American trainer aircraft

The Dayton-Wright FS was a two-seat trainer that first flew in 1917. This was the first aircraft manufactured by the Dayton-Wright Company. The FS was originally known as the 'first shot' since it was the company's 'first shot' at making an aircraft. Harold Talbott, Sr., the company's president, decided later to abbreviate it to FS.

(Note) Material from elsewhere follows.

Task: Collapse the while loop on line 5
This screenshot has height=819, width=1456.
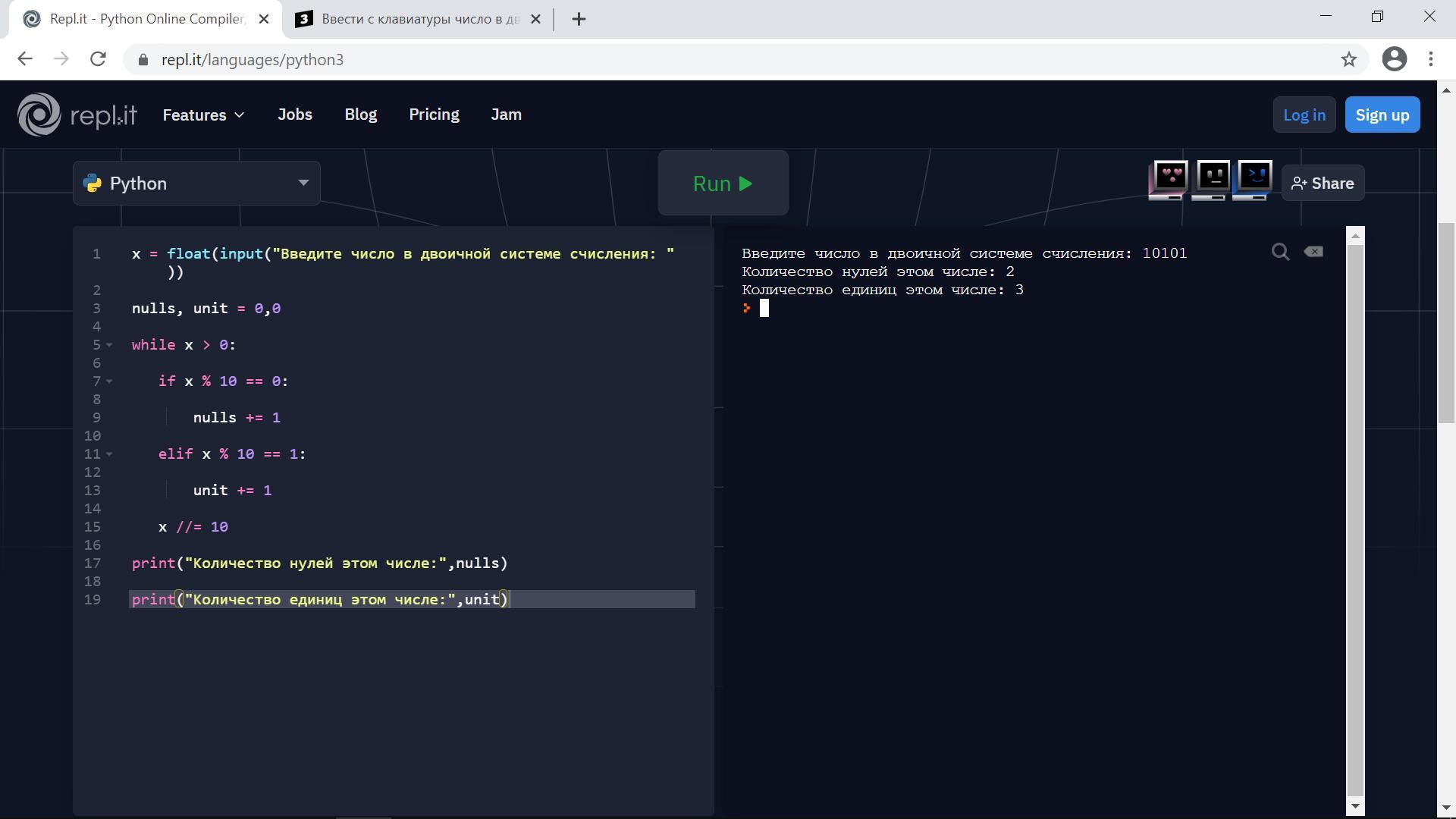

== Design and development ==
Designed by Charles F. Kettering, the aircraft was a conventional tractor, tandem cockpit, two bay biplane powered by a Hall-Scott A-7a engine. Construction was of wood and fabric with the engine cowling and upper fuselage surfaces made of sheet metal. Two aircraft were completed, known as the FS-1 and FS-2. In 1918, the FS-2 was modified with the addition of radio equipment for testing by Dayton-Wright and later in 1918, was refitted with a 220 hp geared Wright-Hisso E.

== Operational history ==
Both these aircraft were delivered to Howard Rinehart's flying school, The Wright Field Company. This company provided flight training to both civilian and military aviators, including 41 Canadian pilots for the RFC and RNAS. These pilots would go on to win 19 combat decorations between them in the Great War. By the end of 1918, the Standard J-1 had replaced the FS for training and the two aircraft were returned to Dayton-Wright where they were used for testing purposes.